**What the exercise asks**
With the pictures left out, please write out exactly each line from the one containing "Order Tracking (38, 2227)" through the end of the material.

**Data for the task**
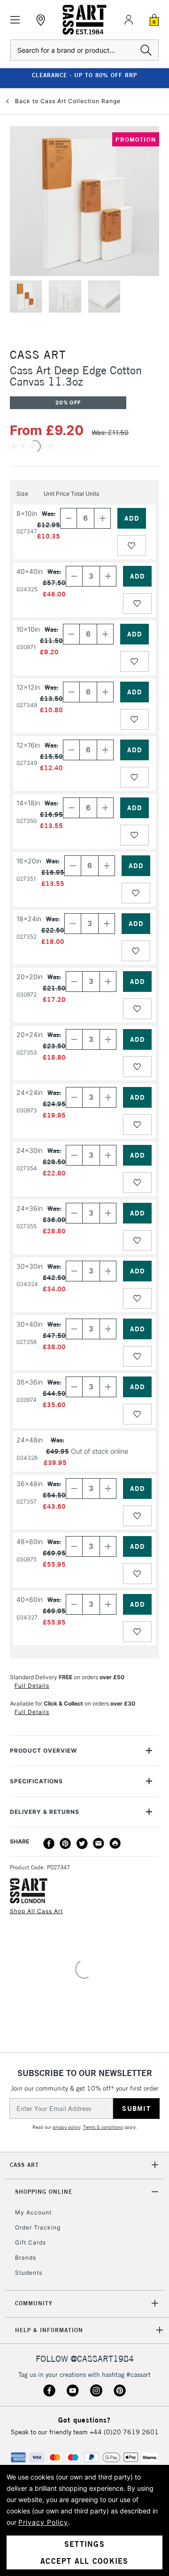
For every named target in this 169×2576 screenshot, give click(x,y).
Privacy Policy (43, 2522)
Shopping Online (43, 2191)
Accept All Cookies (84, 2561)
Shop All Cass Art (36, 1911)
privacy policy (66, 2127)
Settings (84, 2544)
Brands (25, 2257)
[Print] (115, 1843)
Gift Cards (30, 2242)
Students (28, 2272)
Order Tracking (38, 2227)
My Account (33, 2212)
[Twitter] (82, 1843)
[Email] (98, 1843)
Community (34, 2303)
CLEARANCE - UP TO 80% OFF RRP (84, 75)
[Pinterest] (65, 1843)
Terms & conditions (103, 2127)
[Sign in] (128, 19)
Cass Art (24, 2164)
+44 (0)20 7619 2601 (124, 2432)
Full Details (32, 1685)
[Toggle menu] (15, 20)
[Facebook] (48, 1843)
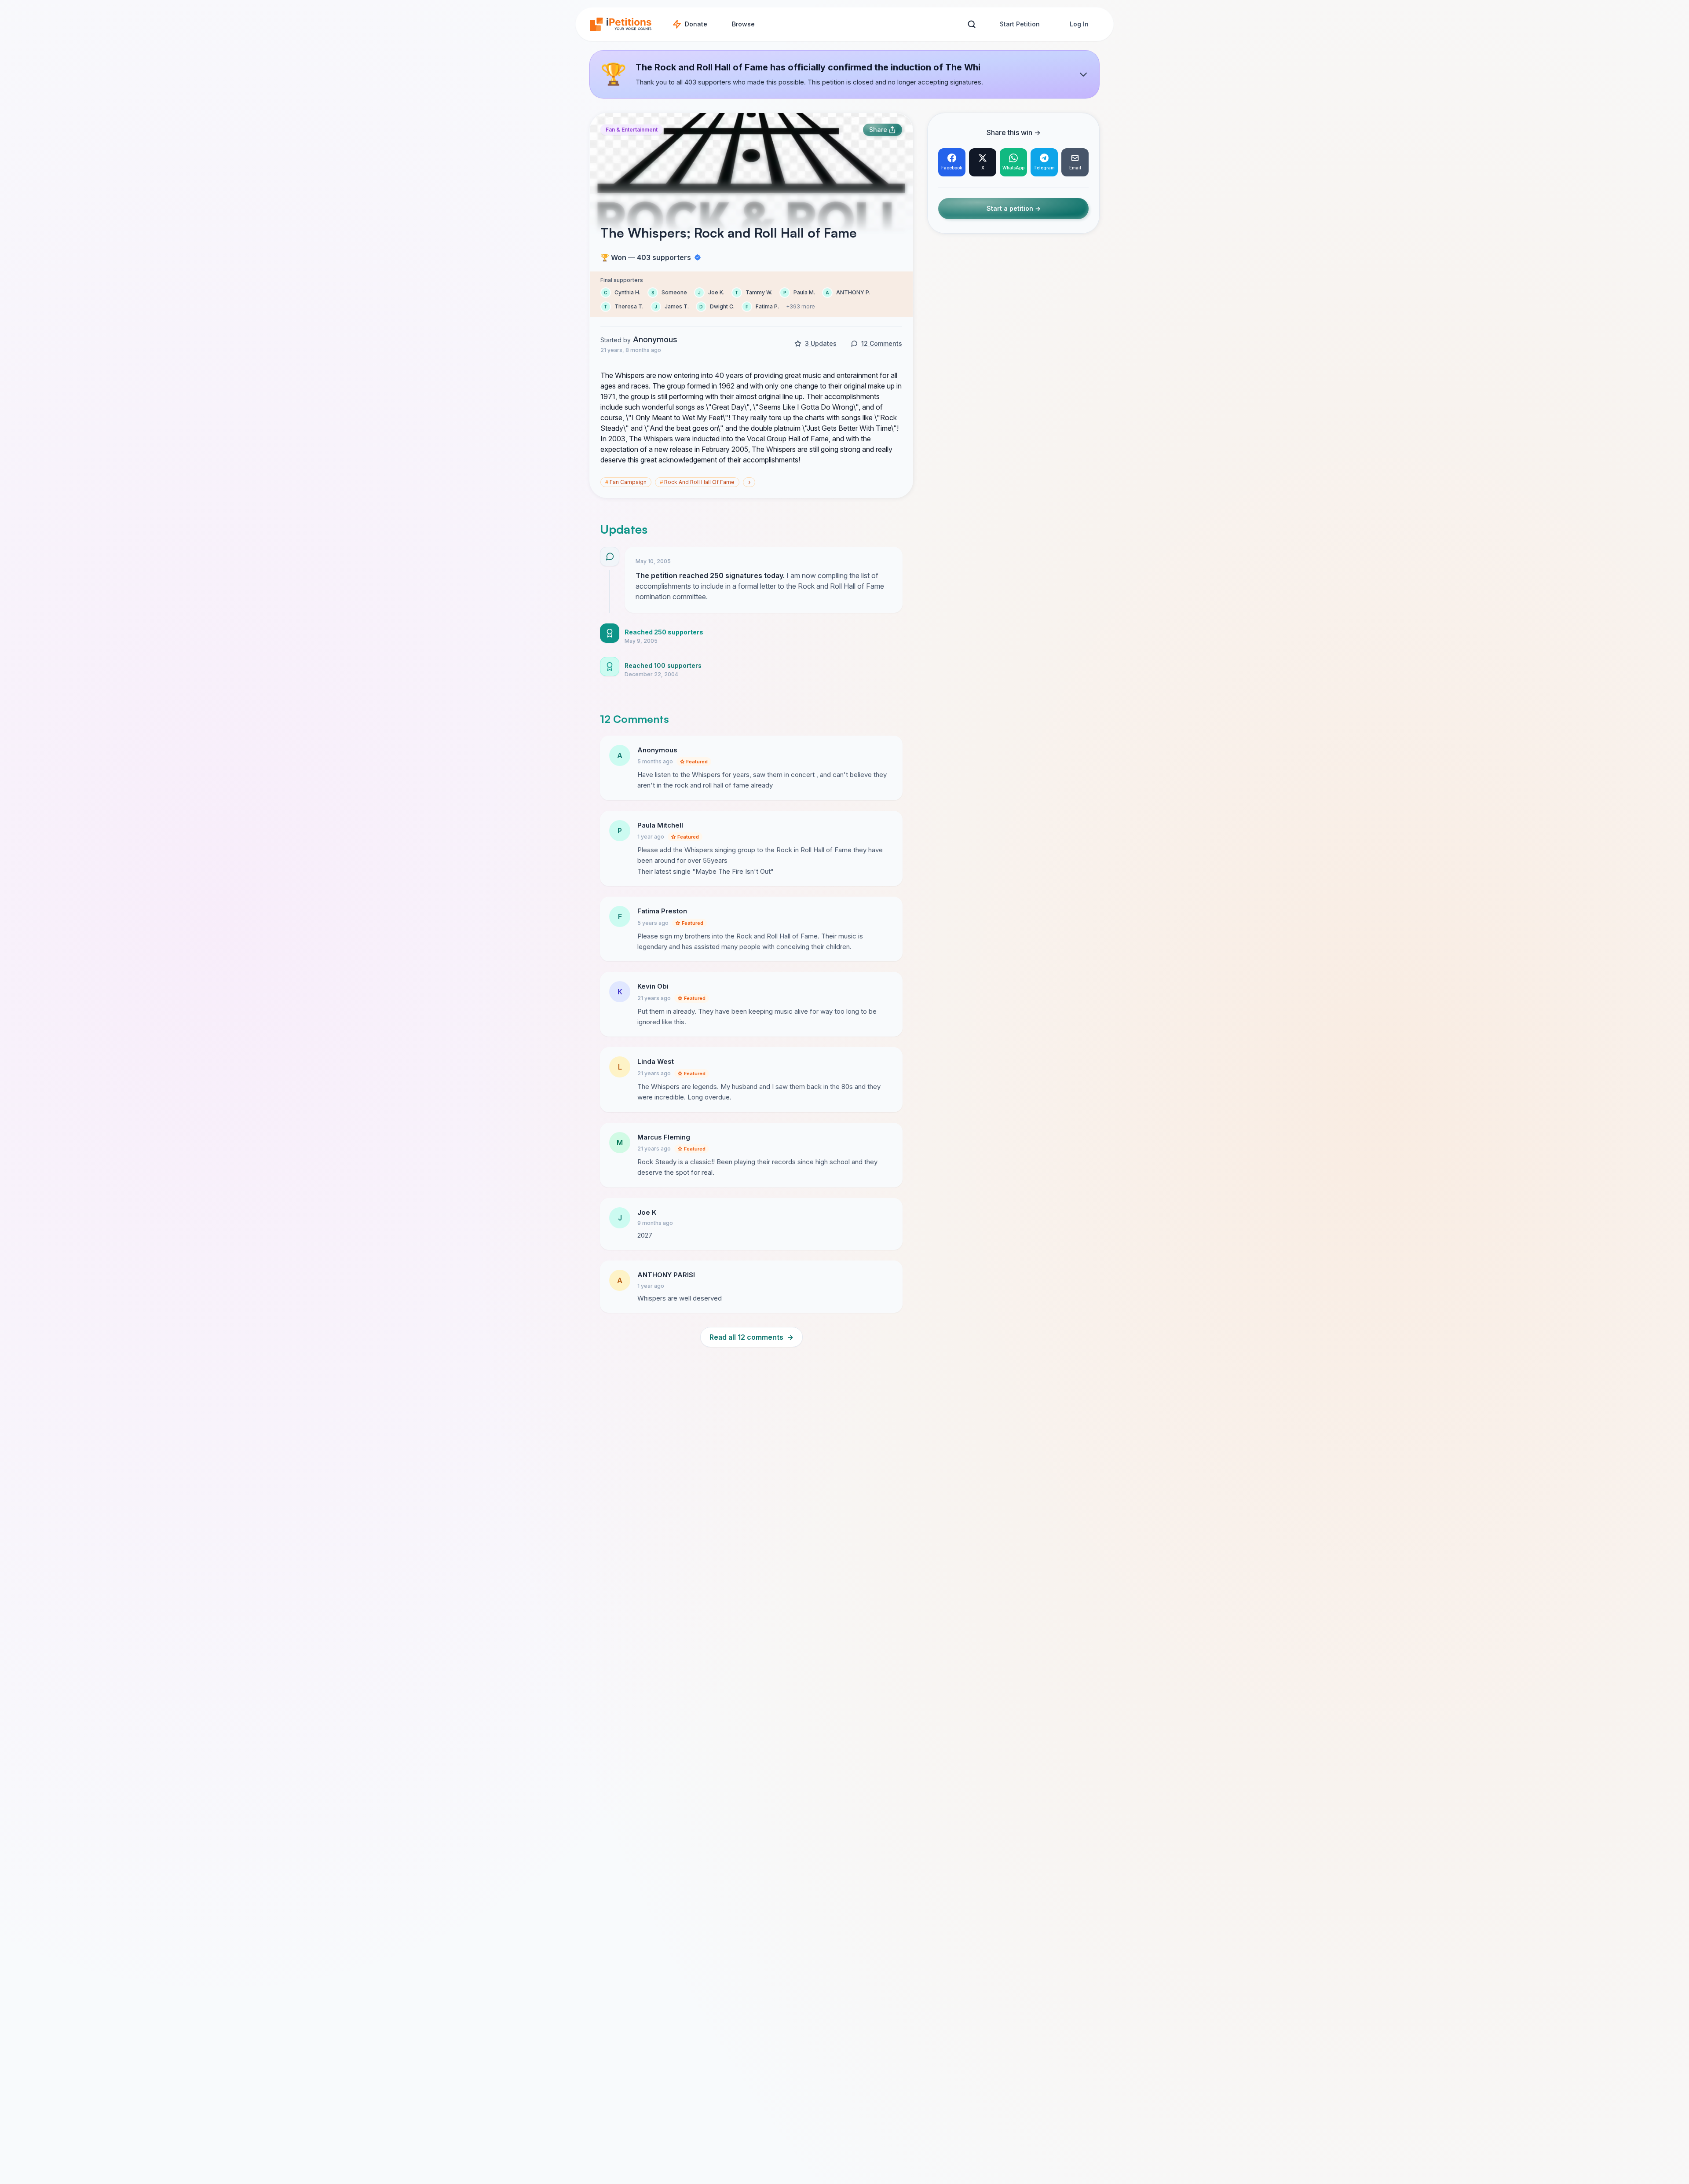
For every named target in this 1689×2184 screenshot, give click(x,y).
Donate (696, 24)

**Written reply**
Order Tracking (38, 2227)
My Account (33, 2212)
[Twitter] (82, 1843)
[Email] (98, 1843)
Community (34, 2303)
CLEARANCE - UP TO 80% OFF RRP (84, 75)
[Pinterest] (65, 1843)
Terms & conditions (103, 2127)
[Sign in] (128, 19)
Cass Art (24, 2164)
+44 (0)20 7619 2601 (124, 2432)
Full Details (32, 1685)
[Toggle menu] (15, 20)
[Facebook] (48, 1843)
For every named target in this 1689×2184 screenshot, give click(x,y).
Donate (696, 24)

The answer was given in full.